The perch-tilapia takeover has upset the system in other ways as well. Without the cichlids moving up and down the lake and mixing the waters, some layers of the lake are becoming stratified and depleted of oxygen. Algal blooms, fed by pollution and agricultural runoff, are increasing. All these changes have taken place in just 20 years. Now they are coming full circle; the lake's instability threatens the perch and tilapia fishery.

Every ecosystem suffers from the kind of unintended consequences that jeopardize Lake Victoria. Shrimp farmers cut mangroves in Thailand, Ecuador and on other tropical coastlines, unaware that their increased production comes at the expense of offshore fishermen who catch fish nurtured in mangroves. Since 1970, global food output has doubled and livestock production tripled, but the trade-offs have been depleted, polluted water supplies, exhausted soils and destroyed habitats. Since humans already use more than half the available freshwater on the planet, and two-thirds of all agricultural lands is damaged to some degree, we face an enormous challenge merely to feed the 1.5 billion to 2 billion people expected to join the global population within the next two decades.

With so much at stake, you would expect nations to make the monitoring of ecosystem capacity a priority. In fact, another disturbing PAGE finding is that in many cases, the gap between what scientists need to know and what is available is widening, not shrinking. Access to satellite data has improved mapping of broad areas, but the report asserts that on-the-ground reporting on issues like water quality has decreased in the past 20 years. Indeed, the biggest gaps in information concern freshwater and coastal/marine ecosystems, which are in the worst shape and arguably the most vital for human well-being. It is difficult enough to assess an ecosystem, but policymakers also need to understand how various ecosystems interact. Deforestation in mountains can worsen floods in grasslands or agricultural lands below, as was the case in China and more recently in Madagascar.

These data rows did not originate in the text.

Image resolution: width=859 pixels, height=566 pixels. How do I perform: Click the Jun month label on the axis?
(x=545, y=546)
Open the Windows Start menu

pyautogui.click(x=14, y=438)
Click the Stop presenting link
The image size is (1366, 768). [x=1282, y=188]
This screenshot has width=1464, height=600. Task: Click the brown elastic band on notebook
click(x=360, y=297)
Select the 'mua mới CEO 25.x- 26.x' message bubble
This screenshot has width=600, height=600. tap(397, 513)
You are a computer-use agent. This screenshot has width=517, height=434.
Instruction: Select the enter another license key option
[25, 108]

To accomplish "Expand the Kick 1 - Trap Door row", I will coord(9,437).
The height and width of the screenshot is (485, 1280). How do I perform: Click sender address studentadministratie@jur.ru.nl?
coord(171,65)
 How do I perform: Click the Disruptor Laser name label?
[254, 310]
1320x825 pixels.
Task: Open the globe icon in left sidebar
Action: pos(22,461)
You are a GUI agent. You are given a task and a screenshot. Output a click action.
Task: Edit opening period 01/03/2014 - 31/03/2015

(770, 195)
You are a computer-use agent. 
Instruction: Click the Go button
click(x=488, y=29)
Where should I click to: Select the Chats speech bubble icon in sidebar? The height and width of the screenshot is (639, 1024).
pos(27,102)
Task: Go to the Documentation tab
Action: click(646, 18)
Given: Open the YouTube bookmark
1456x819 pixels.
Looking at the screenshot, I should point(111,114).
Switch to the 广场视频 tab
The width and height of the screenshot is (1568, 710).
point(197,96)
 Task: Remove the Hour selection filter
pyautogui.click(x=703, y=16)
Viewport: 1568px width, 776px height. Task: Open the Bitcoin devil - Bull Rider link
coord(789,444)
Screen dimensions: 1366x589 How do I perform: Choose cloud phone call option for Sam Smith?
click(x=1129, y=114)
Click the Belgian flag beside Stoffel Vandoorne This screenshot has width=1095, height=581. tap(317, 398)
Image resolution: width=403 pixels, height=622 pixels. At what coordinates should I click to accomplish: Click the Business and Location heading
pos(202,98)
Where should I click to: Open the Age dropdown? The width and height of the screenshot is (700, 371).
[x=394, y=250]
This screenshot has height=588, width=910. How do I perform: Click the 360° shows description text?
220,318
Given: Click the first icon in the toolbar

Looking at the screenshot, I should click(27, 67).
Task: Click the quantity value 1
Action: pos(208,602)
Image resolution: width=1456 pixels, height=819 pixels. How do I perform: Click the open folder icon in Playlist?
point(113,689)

Humans have hurt coastal/marine ecosystems directly by draining wetlands, cutting mangroves, trawling oceans for fish and destroying reefs and lagoons. But we also damage these ecosystems indirectly as rivers transport to the coasts the effluents and by-products of agriculture, industry, urban areas, logging and dams. As if all that weren't enough, man-made climate change threatens all coastal areas, as melting glaciers send more water seaward and the warming and expanding of the oceans cause sea levels to rise. Coastal cities may someday be inundated, and entire islands could disappear beneath the waves.

UPSETTING THE SYSTEM

Anyone who has taken a general-science course knows that Earth's most important elements move in cycles, circulating from sky to land and sea and back again. The human presence has become so dominant that we have disrupted even these most basic mechanisms of the planet. Most familiar, of course, is what we have done to the carbon cycle. Because we are pumping carbon dioxide into the atmosphere much faster than land and seas can reabsorb it, the accumulating gas is trapping heat and upsetting the climate. The result is not only rising seas and fiercer storms but also a possible repositioning of the world's ecosystems as the boundaries of forests or grasslands shift. Many animal and plant species may not be able to adjust to sudden changes in their habitats.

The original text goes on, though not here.